» **Records drawn from a dataset**:
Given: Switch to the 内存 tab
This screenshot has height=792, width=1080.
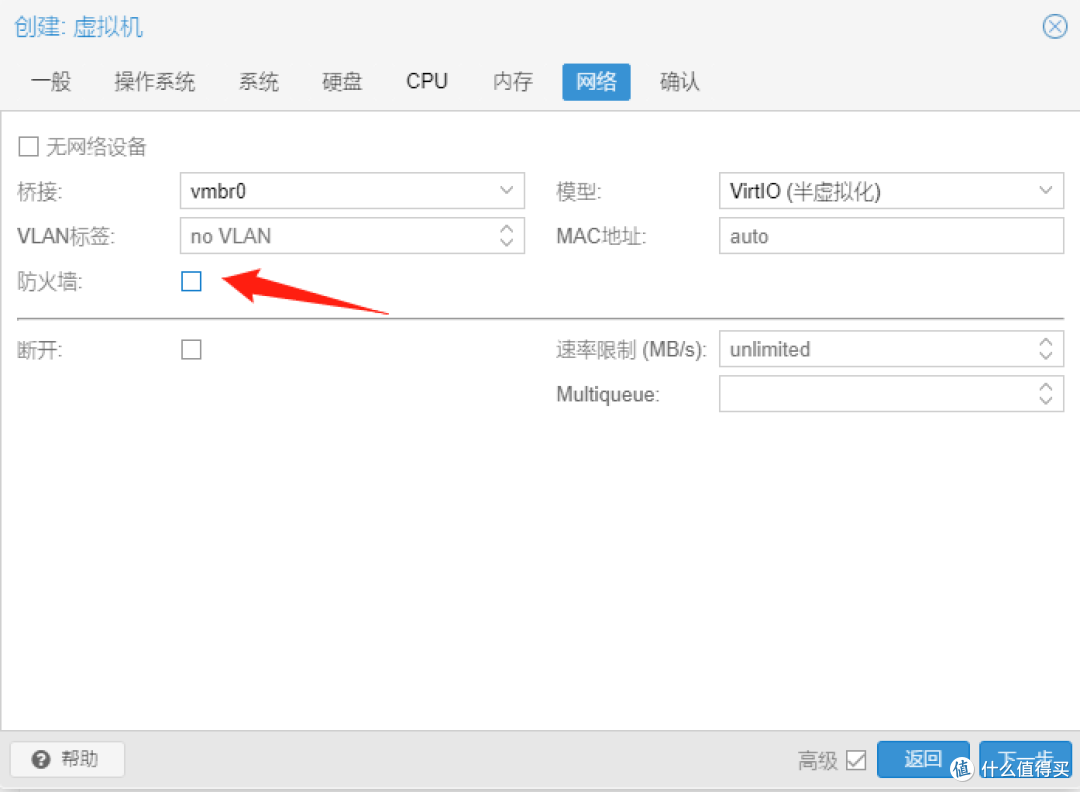Looking at the screenshot, I should coord(513,82).
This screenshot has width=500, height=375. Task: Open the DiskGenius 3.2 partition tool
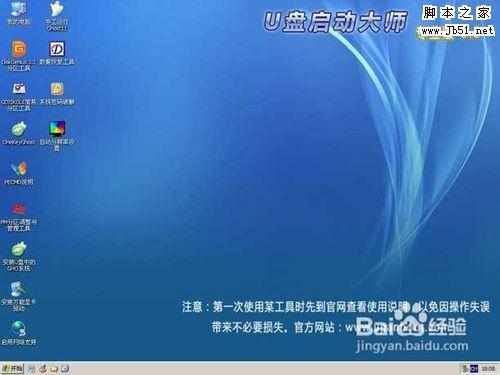click(19, 56)
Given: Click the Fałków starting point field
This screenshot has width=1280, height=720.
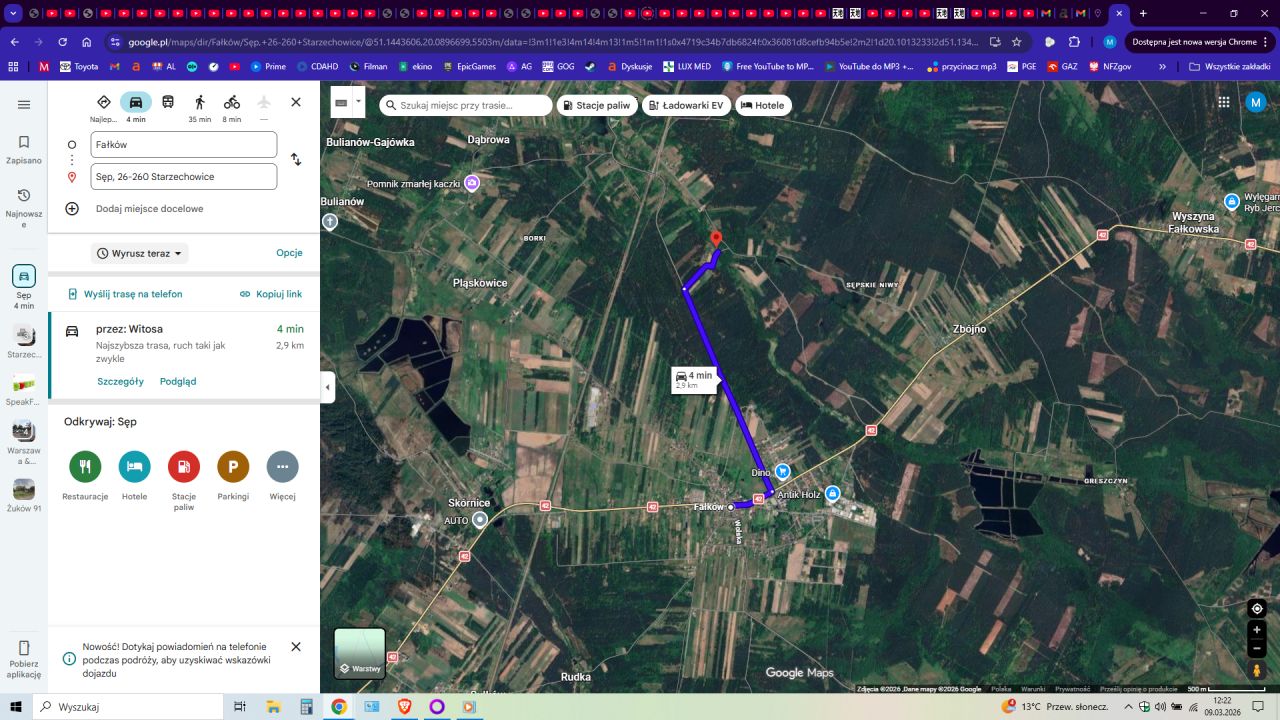Looking at the screenshot, I should (183, 145).

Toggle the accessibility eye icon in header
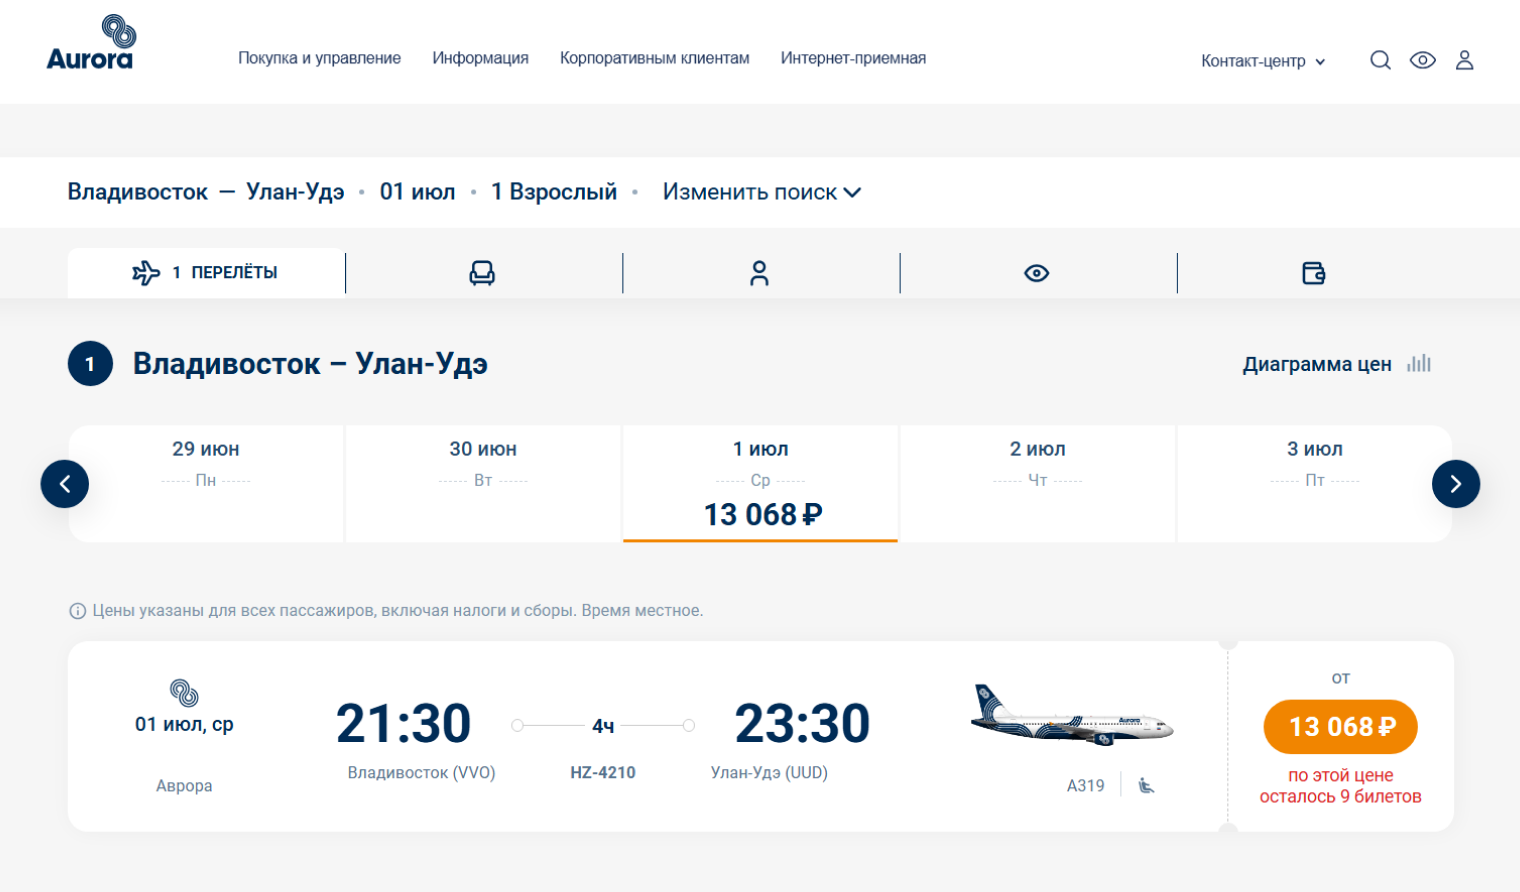(x=1422, y=60)
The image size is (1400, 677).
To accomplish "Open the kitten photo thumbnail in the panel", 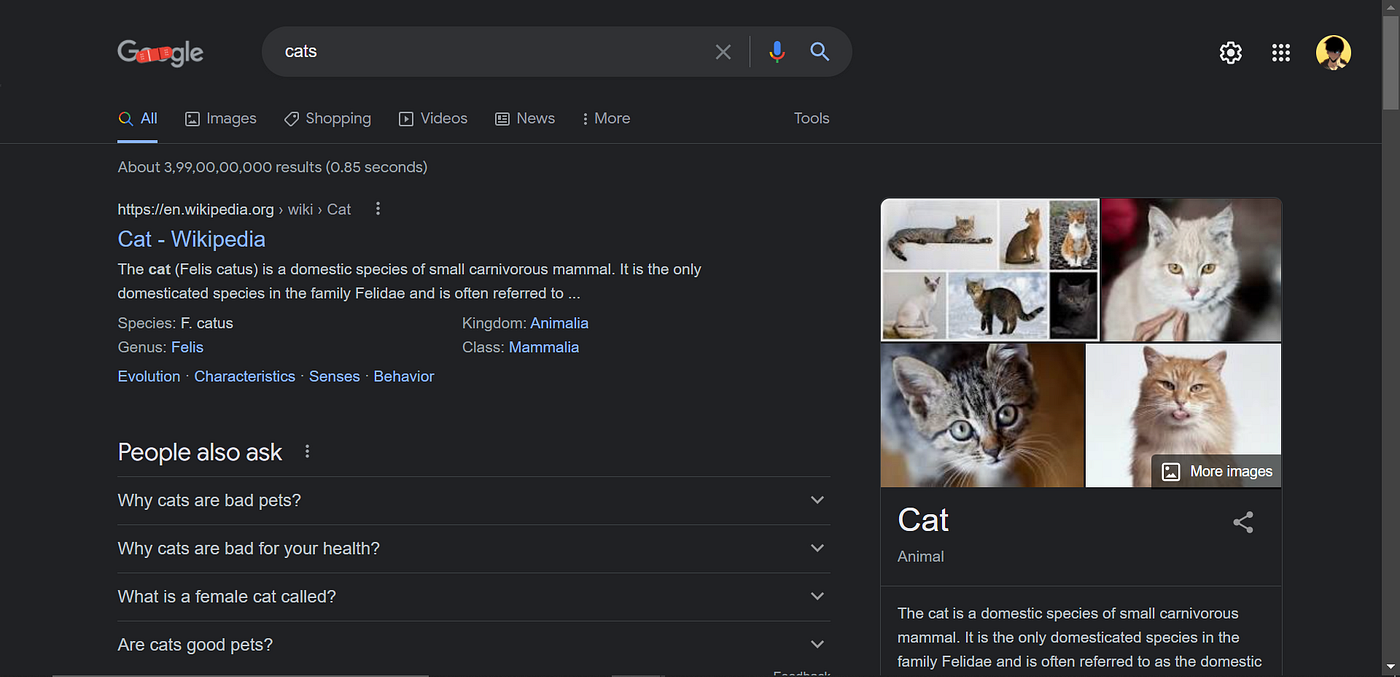I will [982, 414].
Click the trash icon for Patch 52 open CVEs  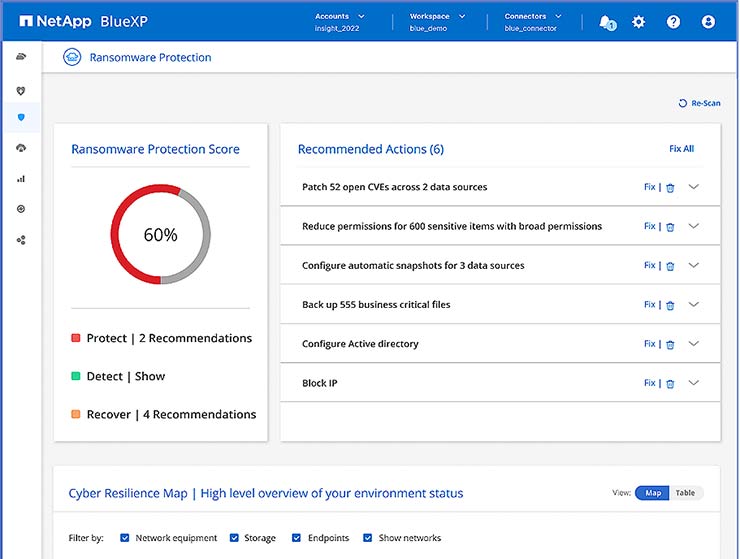pos(670,187)
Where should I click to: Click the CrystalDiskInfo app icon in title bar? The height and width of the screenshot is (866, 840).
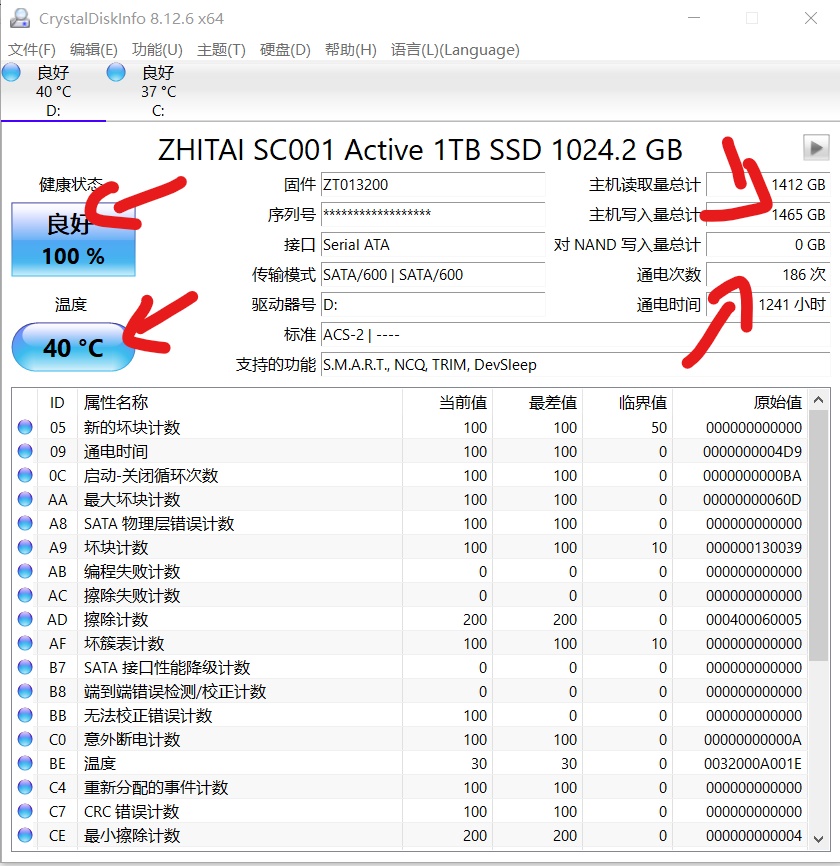tap(21, 17)
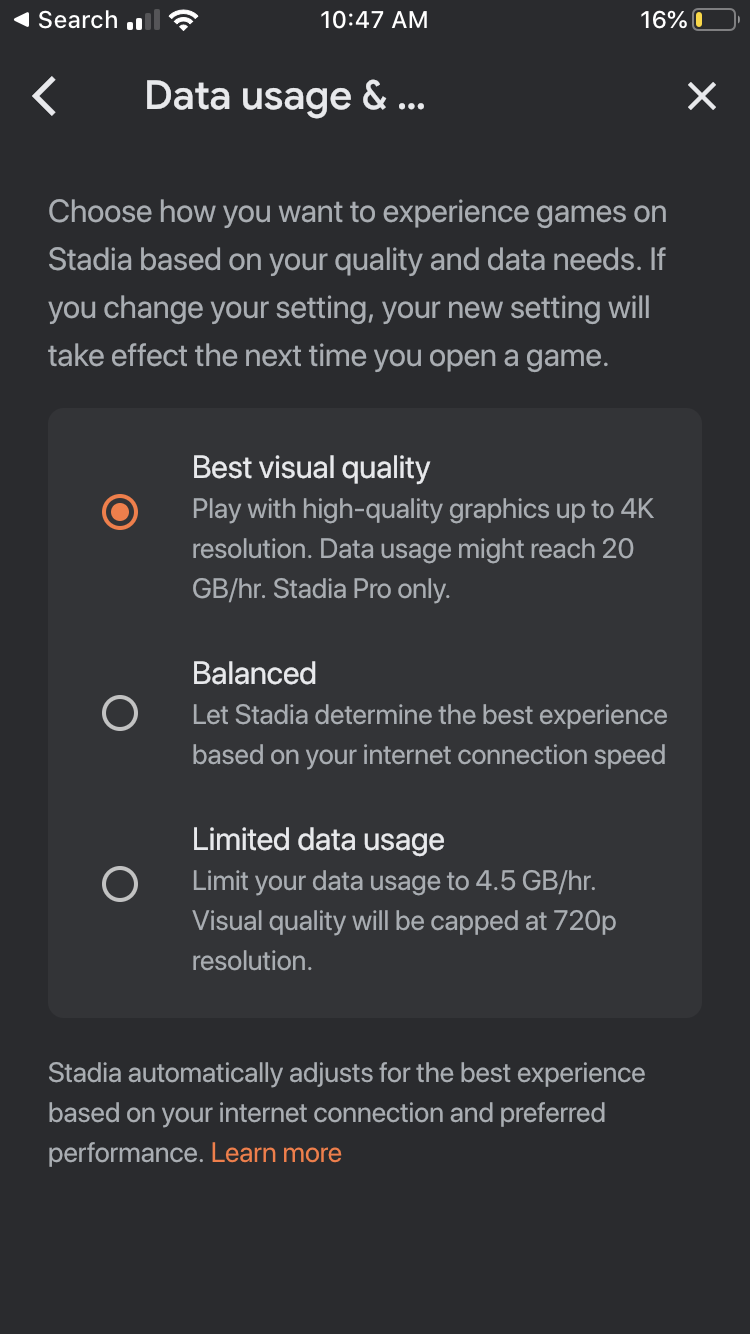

» **What you need to do**:
Above are the records. Copy every line in them holding "Given".

» **Completed exercise**:
Given: Switch to the 内存 tab
Given: Click the Fałków starting point field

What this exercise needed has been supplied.